While undergoing an eye exam, William Castle noticed the some letters "disappeared" when certain coloured filters were used, and a giant light bulb went on in his head. Searching for a unique gimmick for his follow-up to "The Tingler" (1959), Castle engaged that film's writer again, and fashioned a classic ghost story with deliberate camp value that would showcase the latest cinema miracle: Illusion-O!
Columbia did real good in finding a fairly clean print with the special effects sequences, and has included an exact replica of the 'ghost viewer' audiences were given at the original theatrical screenings.

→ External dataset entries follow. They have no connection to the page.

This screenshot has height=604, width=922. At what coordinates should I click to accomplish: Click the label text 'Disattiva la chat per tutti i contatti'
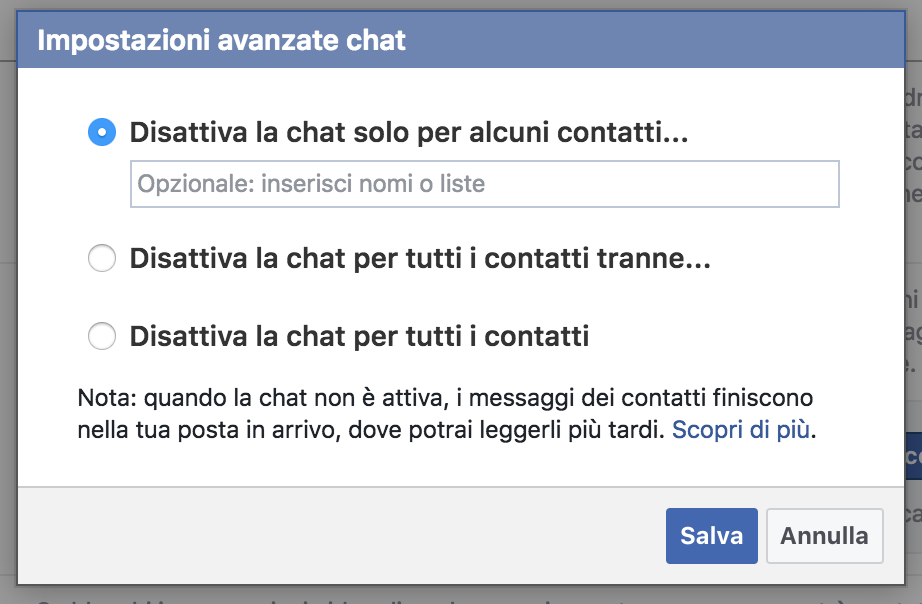tap(359, 336)
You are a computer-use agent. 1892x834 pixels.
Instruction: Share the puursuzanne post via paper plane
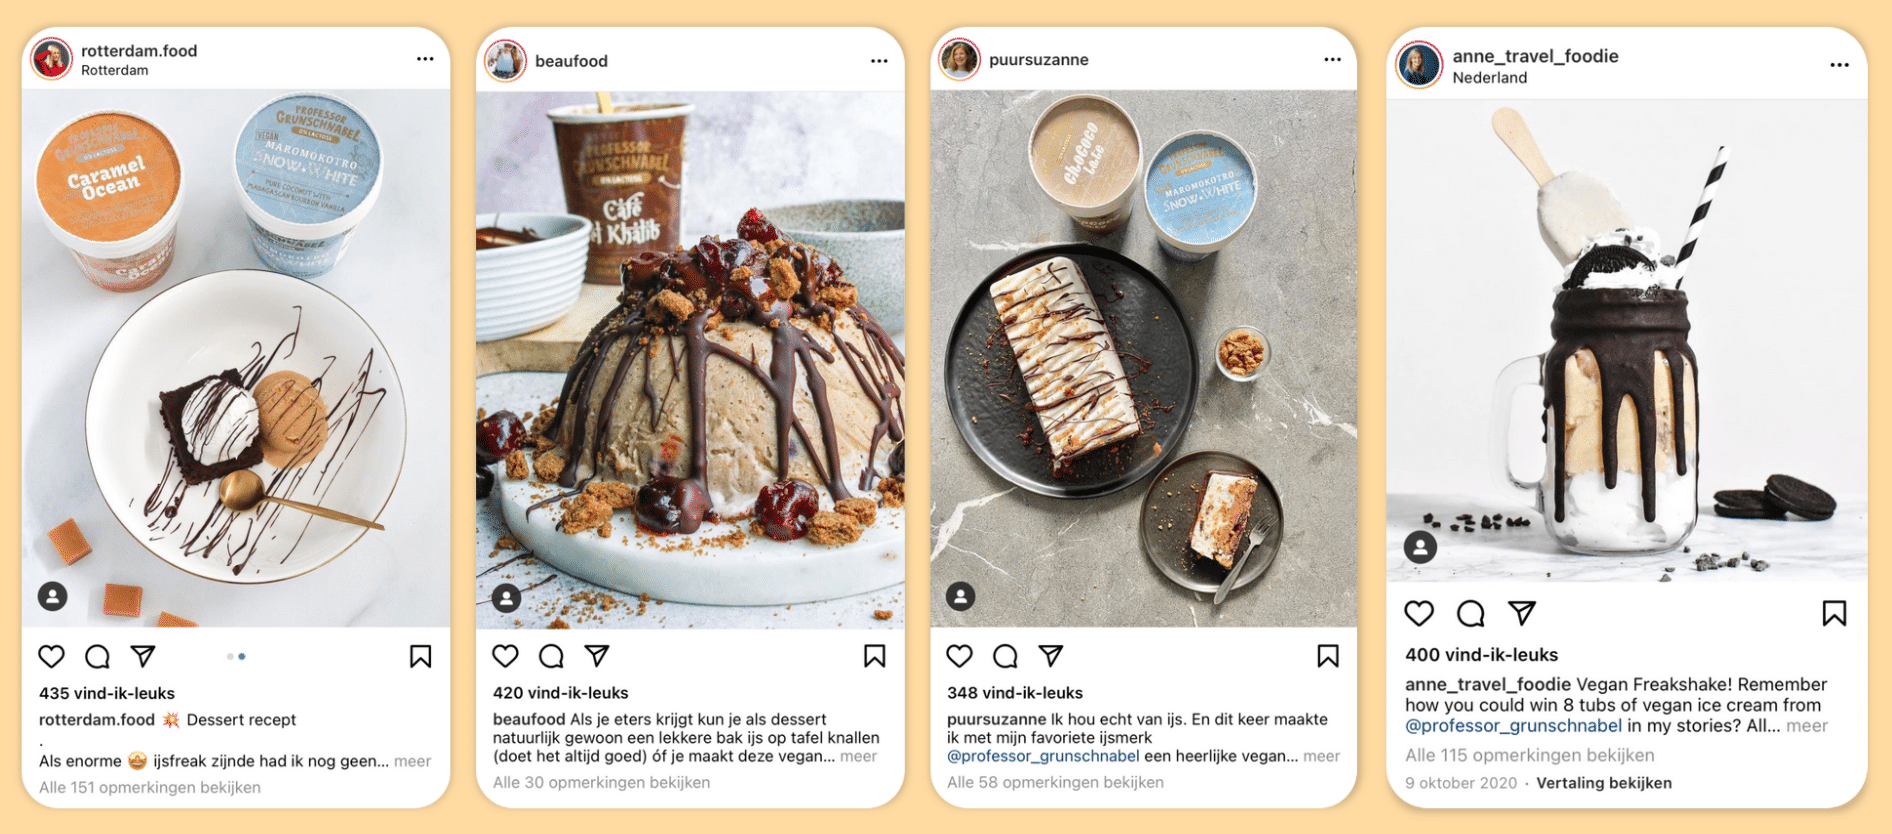pyautogui.click(x=1051, y=656)
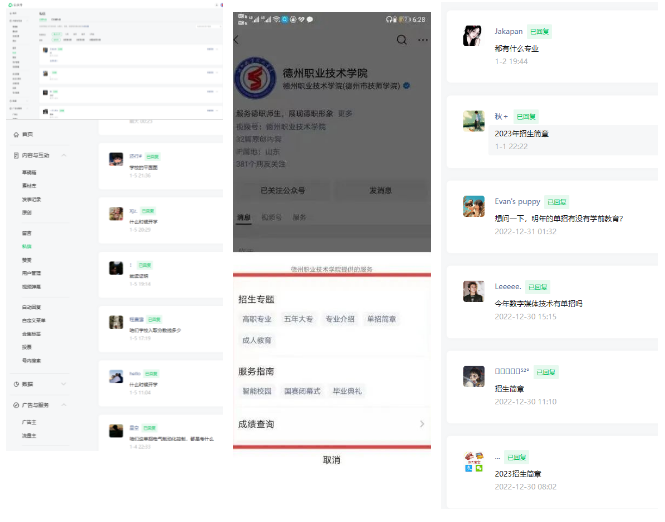The image size is (665, 522).
Task: Expand the 数据 sidebar section
Action: click(x=65, y=383)

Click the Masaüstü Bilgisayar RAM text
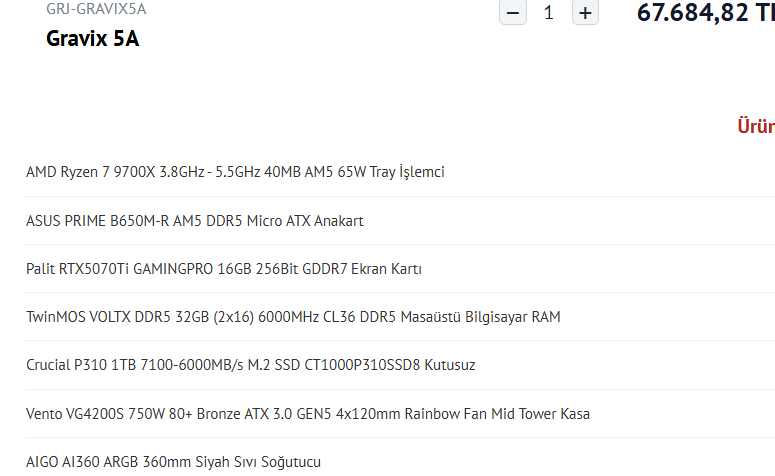pyautogui.click(x=480, y=317)
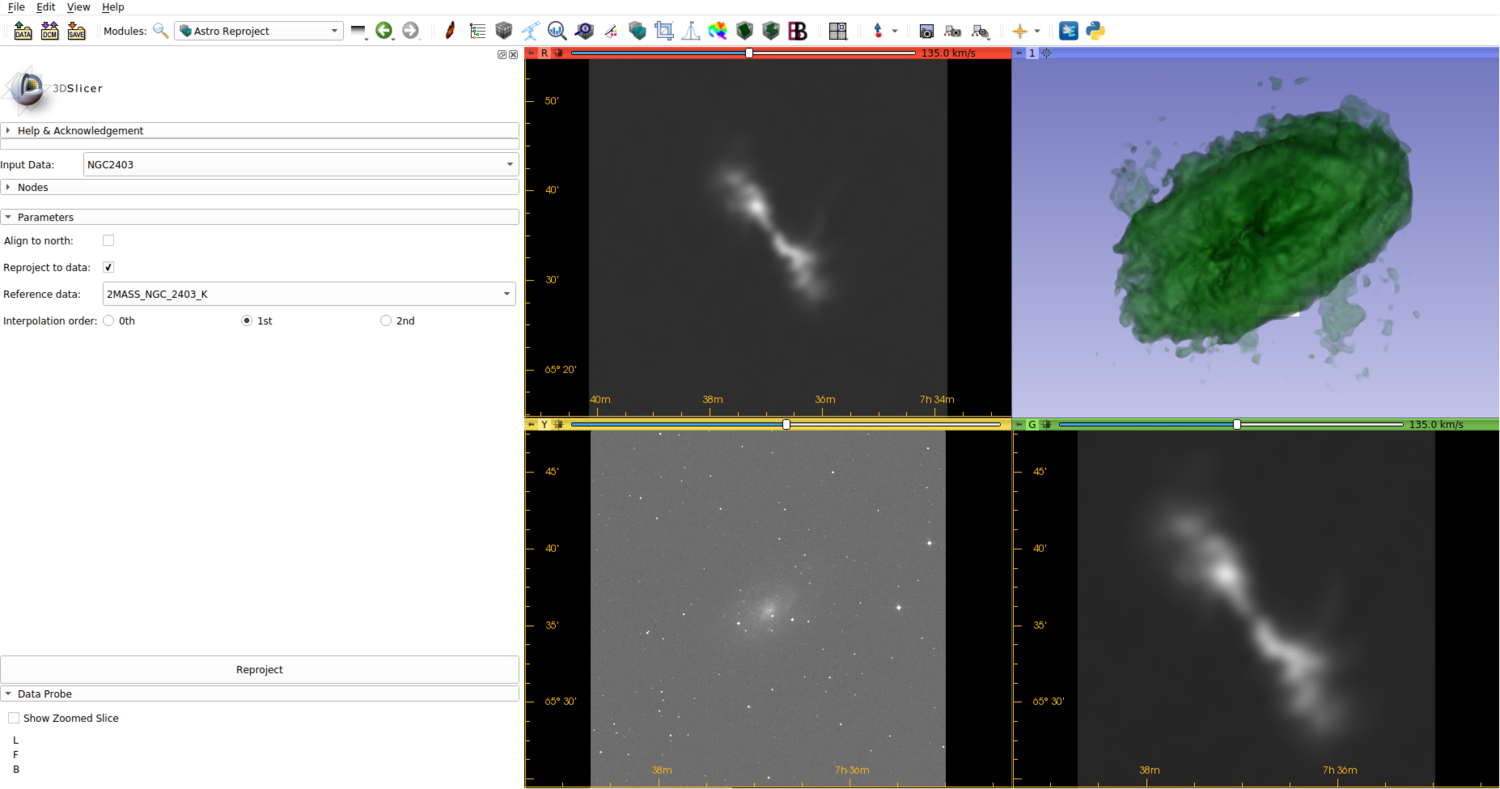Open the Python console
Screen dimensions: 1500x789
[1096, 31]
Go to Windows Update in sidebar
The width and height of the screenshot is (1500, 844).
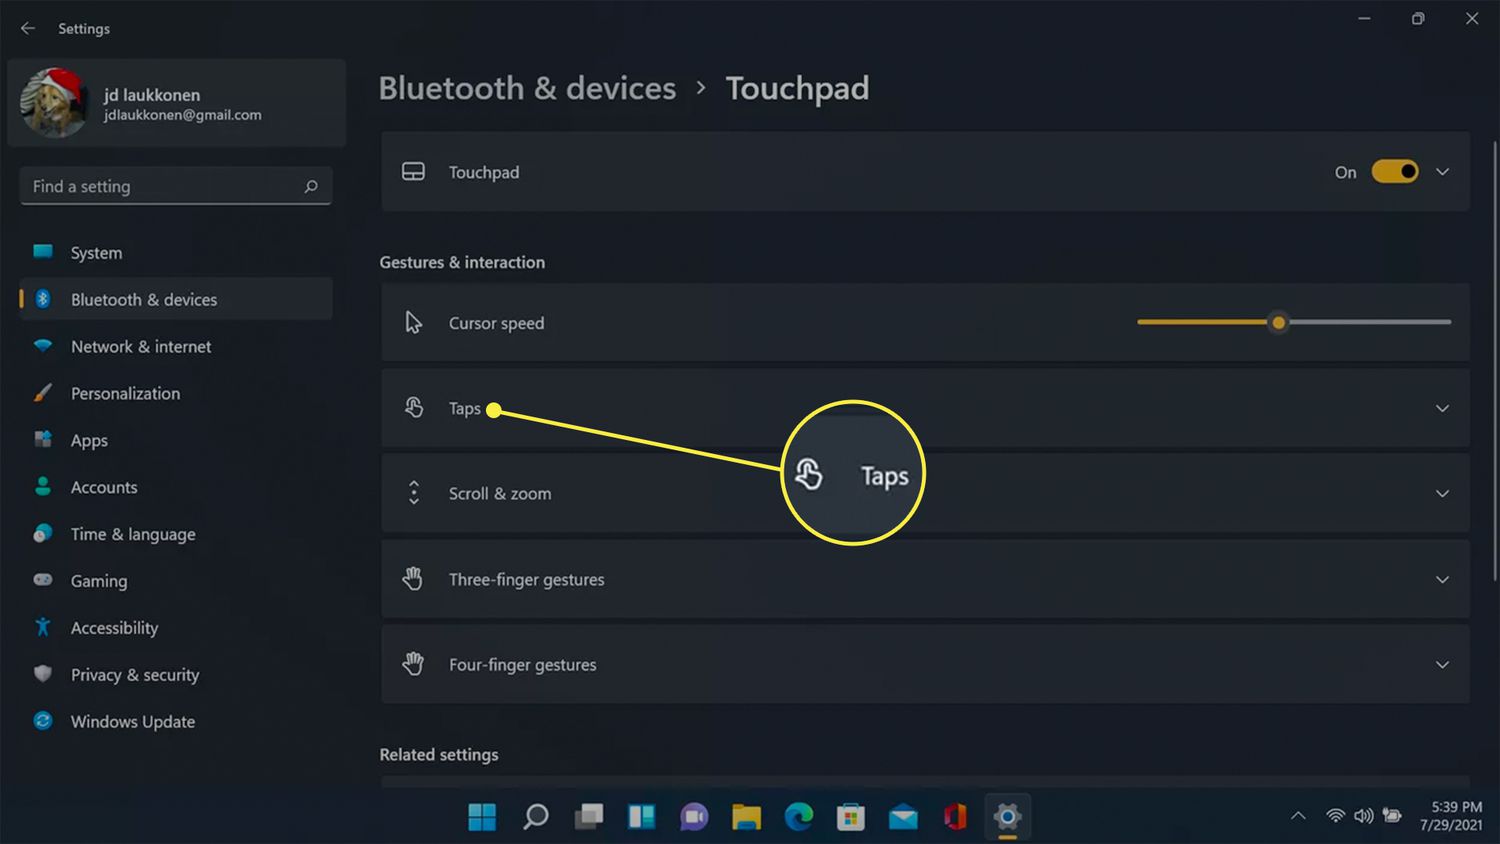(132, 721)
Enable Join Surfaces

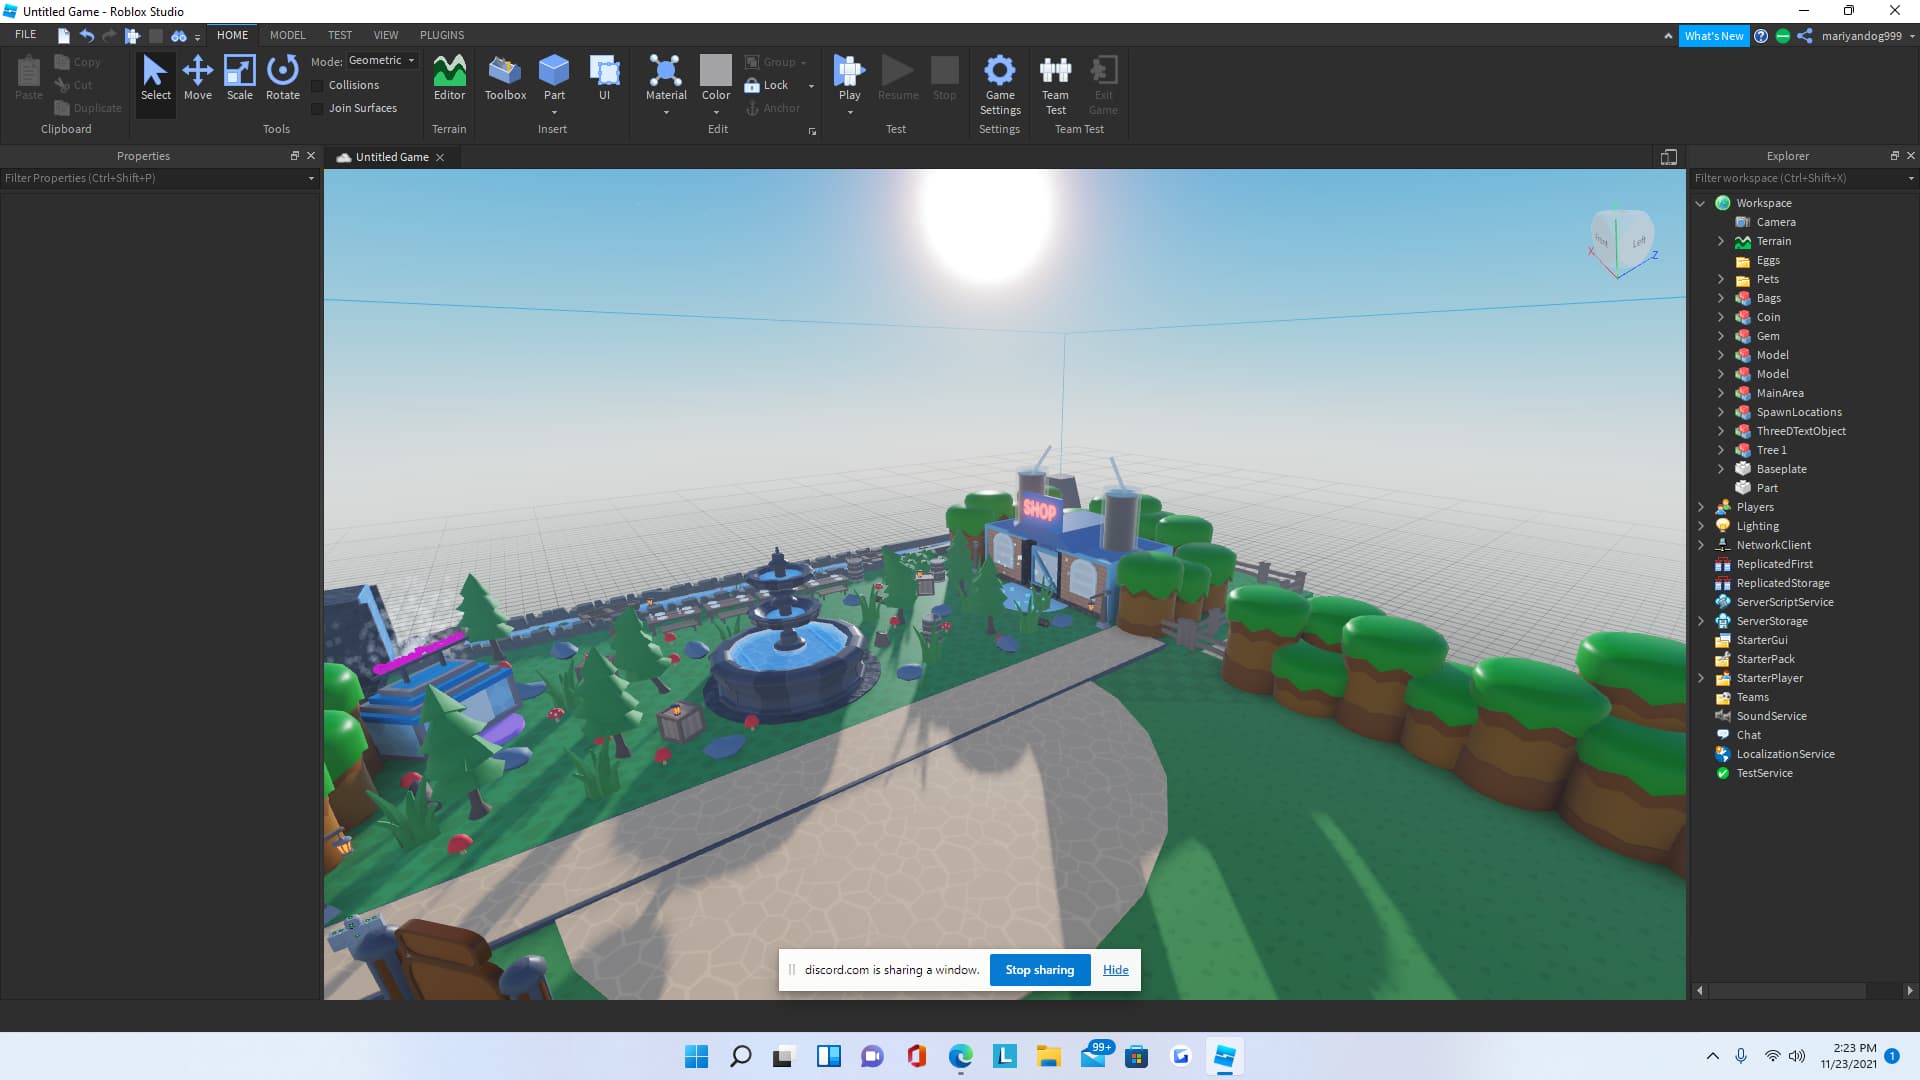[318, 108]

Basically it works like this: the ghost sequences are tinted blue, and the ghosts appear in red - looking through a red filter yields much spookiness, while scaredy-cats can peer through the ghost-free blue filter (with actors reacting to nothing, much like footage where CGI monsters have yet to be rendered). There's minor grain and a few marks here and there, and the tinted sequences show some wear; Castle's haunted house opus, though, looks just wonderful.
Columbia has also included the 'flat' version of the film on the other side, in which the ghosts are visible in rather grainy black & white. That version also lacks Castle's instructional intro for the 'ghost viewers,' his concluding speech, and the onscreen instructions - "Use Viewer" & "Remove Viewer" - which helped cue eager audiences. In both versions, the sound is sharp, with sound effects, dialogue, and Von Dexter's moody score coming through beautifully.
Each side also includes identical extras. There's original trailers for "13 Ghosts" (anamorphic), "The Tingler," and a video trailer for "Ghostbusters." The featurette "13 Ghosts: The Magic of Illusion-O" briskly chronicles Castle's quest for another box office bonanza, and like the other docs in Columbia's William Castle series, there's interviews with key historians (David Del Valle, and Michael Schlesinger, from Columbia Pictures Repertory), fan Donald Glut, and veteran exploitation filmmaker Fred Olen Ray.
Remade by very bad people in 2001.
Note: Though the package says contrary, Side B actually has the Illusion-O version, and the 'flat' black & white version resides on Side A.
Other entries in Columbia Tri-Star's William Castle series also inclide "Homicidal," "Mr. Sardonicus," and "Strait-Jacket."